Excellency
['eks(ə)l(ə)nsɪ]
Definition
(noun.) a title used to address dignitaries (such as ambassadors or governors); usually preceded by `Your' or `His' or `Her'; 'Your Excellency'.
Editor: Seth--From WordNet
Definition
(n.) Excellence; virtue; dignity; worth; superiority.
(n.) A title of honor given to certain high dignitaries, esp. to viceroys, ministers, and ambassadors, to English colonial governors, etc. It was formerly sometimes given to kings and princes.
Edited by Daisy
Examples
- Lord Beauchamp asked His Excellency to remain with me, while he left us to pay his respects to some old acquaintance. Harriette Wilson. The Memoirs of Harriette Wilson.
- Their time is the day of vengeance; their signal, the word of the Lord of hosts, thundering with the voice of His excellency. Charlotte Bronte. Shirley.
- Rivalship and emulation render excellency, even in mean professions, an object of ambition, and frequently occasion the very greatest exertions. Adam Smith. An Inquiry into the Nature and Causes of the Wealth of Nations.
- I answered, that his excellency's prudence, quality, and fortune, had exempted him from those defects, which folly and beggary had produced in others. Jonathan Swift. Gulliver's Travels into Several Remote Nations of the World.
- Little Rawdon used to like to get the papers and read about his Excellency. William Makepeace Thackeray. Vanity Fair.
- A committee went ashore to wait on his Excellency the Governor-General, and learn our fate. Mark Twain. The Innocents Abroad.
- However, I strongly advised the poor fellow to explain the real state of his case to His Excellency, and to acquaint me with the result. Harriette Wilson. The Memoirs of Harriette Wilson.
- Ay, but, said Wamba, your chivalrous excellency will find there are more fools than franklins among us. Walter Scott. Ivanhoe.

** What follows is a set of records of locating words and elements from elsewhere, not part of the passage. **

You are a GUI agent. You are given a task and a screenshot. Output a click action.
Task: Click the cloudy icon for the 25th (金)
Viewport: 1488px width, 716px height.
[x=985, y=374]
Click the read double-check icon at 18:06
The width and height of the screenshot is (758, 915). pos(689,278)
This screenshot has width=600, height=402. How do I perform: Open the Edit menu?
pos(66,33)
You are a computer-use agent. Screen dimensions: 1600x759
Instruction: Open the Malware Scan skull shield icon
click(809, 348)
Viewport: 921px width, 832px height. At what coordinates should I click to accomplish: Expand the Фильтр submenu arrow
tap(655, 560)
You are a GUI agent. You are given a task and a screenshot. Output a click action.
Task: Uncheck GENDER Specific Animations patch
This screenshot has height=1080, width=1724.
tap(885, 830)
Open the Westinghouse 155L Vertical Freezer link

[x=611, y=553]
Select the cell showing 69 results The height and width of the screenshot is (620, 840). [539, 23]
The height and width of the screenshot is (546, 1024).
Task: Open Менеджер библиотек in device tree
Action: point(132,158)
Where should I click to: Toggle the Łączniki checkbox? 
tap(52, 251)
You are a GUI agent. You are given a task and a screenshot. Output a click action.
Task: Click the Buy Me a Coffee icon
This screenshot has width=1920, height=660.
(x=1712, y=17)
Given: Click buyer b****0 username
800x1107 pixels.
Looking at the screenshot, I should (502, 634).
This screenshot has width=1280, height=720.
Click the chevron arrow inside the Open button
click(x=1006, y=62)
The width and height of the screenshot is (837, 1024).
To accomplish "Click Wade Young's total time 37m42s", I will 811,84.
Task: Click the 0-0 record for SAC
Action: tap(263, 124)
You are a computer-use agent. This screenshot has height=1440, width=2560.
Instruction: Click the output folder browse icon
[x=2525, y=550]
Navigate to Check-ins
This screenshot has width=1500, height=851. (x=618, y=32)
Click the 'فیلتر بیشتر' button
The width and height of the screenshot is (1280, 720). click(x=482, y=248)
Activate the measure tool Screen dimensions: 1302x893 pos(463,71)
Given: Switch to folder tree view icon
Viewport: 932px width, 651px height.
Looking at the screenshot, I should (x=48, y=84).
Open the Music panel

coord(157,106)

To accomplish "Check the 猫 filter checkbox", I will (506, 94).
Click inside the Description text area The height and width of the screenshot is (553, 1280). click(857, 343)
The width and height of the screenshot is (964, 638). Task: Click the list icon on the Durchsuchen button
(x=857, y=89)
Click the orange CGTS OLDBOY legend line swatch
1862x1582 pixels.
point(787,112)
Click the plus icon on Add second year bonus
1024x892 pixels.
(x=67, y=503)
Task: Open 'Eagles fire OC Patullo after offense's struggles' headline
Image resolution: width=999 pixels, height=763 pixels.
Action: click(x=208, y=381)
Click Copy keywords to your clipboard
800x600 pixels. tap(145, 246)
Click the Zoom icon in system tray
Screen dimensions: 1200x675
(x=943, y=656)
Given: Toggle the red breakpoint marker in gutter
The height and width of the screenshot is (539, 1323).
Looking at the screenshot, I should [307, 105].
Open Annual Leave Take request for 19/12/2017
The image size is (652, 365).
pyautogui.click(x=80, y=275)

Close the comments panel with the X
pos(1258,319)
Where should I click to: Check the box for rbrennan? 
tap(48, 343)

- None but a compatriot, his Excellency declared, could have performed that majestic dance in such a way. William Makepeace Thackeray. Vanity Fair.
- I told his excellency that I was entirely at his disposal; and accordingly we set out next morning. Jonathan Swift. Gulliver's Travels into Several Remote Nations of the World.
- The dinner too in its turn was highly admired; and he begged to know to which of his fair cousins the excellency of its cooking was owing. Jane Austen. Pride and Prejudice.
- This letter was soon despatched to his Excellency Palmella; and Amy shortly afterwards took her leave. Harriette Wilson. The Memoirs of Harriette Wilson.
- Play tends to reproduce and affirm the crudities, as well as the excellencies, of surrounding adult life. John Dewey. Democracy and Education.
- Poverty was the cloud that veiled her excellencies, and all that was good in her seemed about to perish from want of the genial dew of affection. Mary Shelley. The Last Man.
- They, their Excellencies, met her eyes in each line, mingling an evil potion that poisoned her very blood. Mary Shelley. The Last Man.
- Love had doubled all her excellencies, and placed a diadem on her genius. Mary Shelley. The Last Man.
- And then again she became aware of her own excellencies, and began to balance with juster scales the shades of good and evil. Mary Shelley. The Last Man.